Knowing, Loving, and Living Our Reformation Heritage Introduction and Sola Scriptura
Knowing, Loving, and Living Our Reformation Heritage Introduction and Sola Scriptura
This topic is very dear to my heart. For the past twenty years I have been engaged in studies on the Reformation and I feel it has much to say to us, but also, I feel deeply that it must be lived in our lives and loved in our hearts by free, sovereign grace. Hence, my title – "Knowing, Loving, and Living Our Reformation Heritage."
It is good that at such a time as this we focus our attention not on secular "Halloween" festivities but on the godly sobriety of Reformation Day. October 31 stands in the world's eyes as an antithesis to what we claim October 31 to be: God's heralding in of Reformed, scriptural truth.
The date of October 31, as you well know, takes us back to Martin Luther's posting of ninety-five theses on the church doors of Wittenberg. At this time each season we do well to pause and consider, "What does the Reformation mean to us? What ought it mean? Why do we commemorate it? Why do we pause beside it? Why do we divorce ourselves from the work of Satan which runs rampant on October 31 throughout this nation?"

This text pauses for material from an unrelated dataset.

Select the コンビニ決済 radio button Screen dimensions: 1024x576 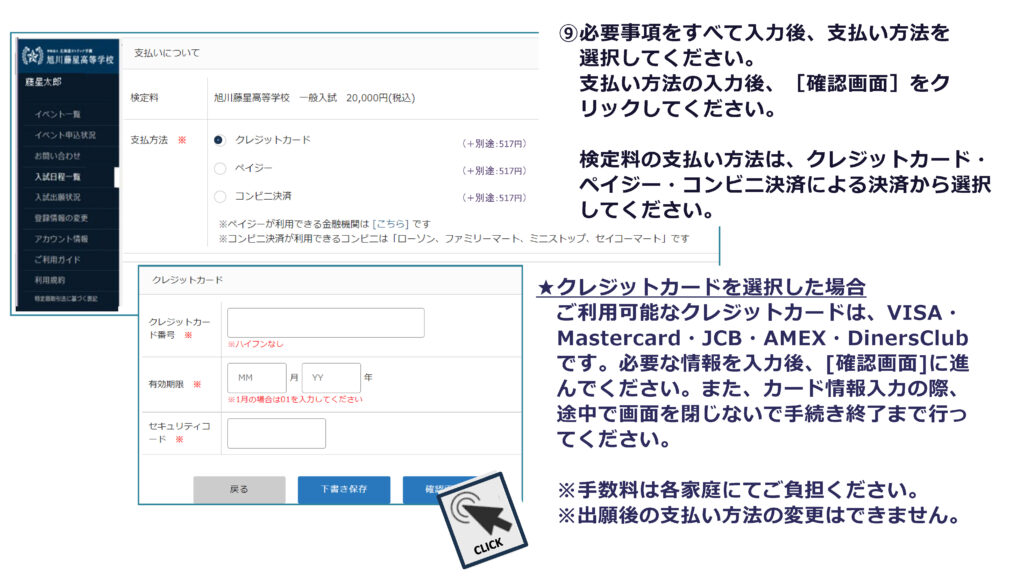click(x=220, y=196)
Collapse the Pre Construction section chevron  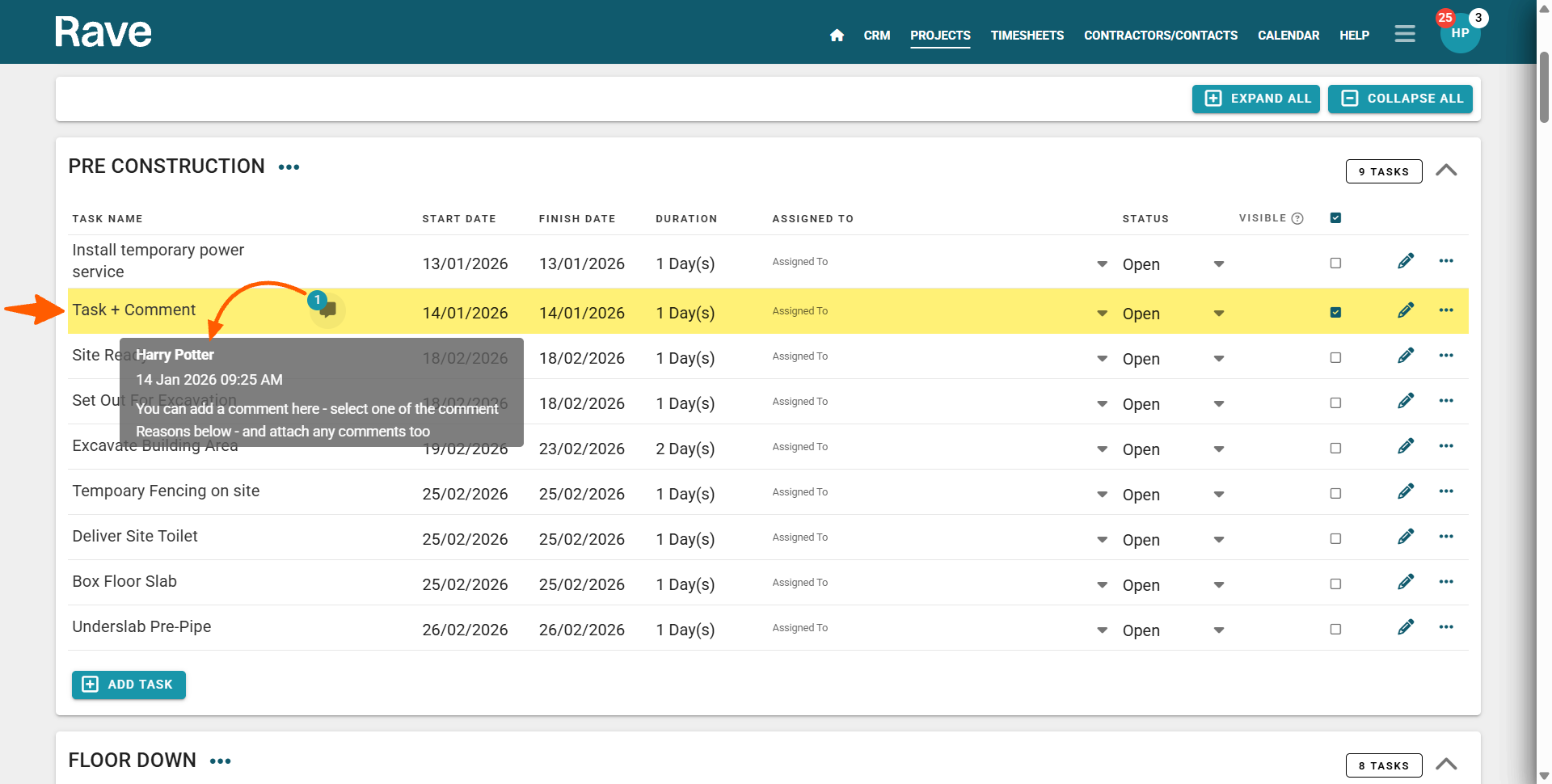(x=1446, y=171)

October 31 must be thoroughly rejected as Halloween in thought, word, and action. With its pagan-rooted festivities, Halloween represents the veritable antithesis of Reformation Day (cf. Deut. 18:10-13 with Jude 1:3b). More than three hundred witchcraft cults in the United States alone denominate October 31 as their annual climax in satanic worship, but we have much better grounds to commemoratively set October 31 aside, namely, to worship the living God who gloriously ushered in the Reformation era subsequent to Martin Luther's October 31, 1517, posting of ninety-five theses. On Satan's special evening of darkness and superstition, God chose to providentially display His light, to unfurl His banner of truth once more, and to restore the truths of sovereign grace in the midst of His backslidden church.
We must divorce ourselves from the work of Satan on October 31 and seek grace to celebrate the work of the living, reforming God. We must seek grace to know the history, doctrine, and application of the Reformation in our own minds and hearts, so that we may become wrestlers at the throne of grace for personal, domestic, ecclesiastical, and national Spirit-wrought reformation.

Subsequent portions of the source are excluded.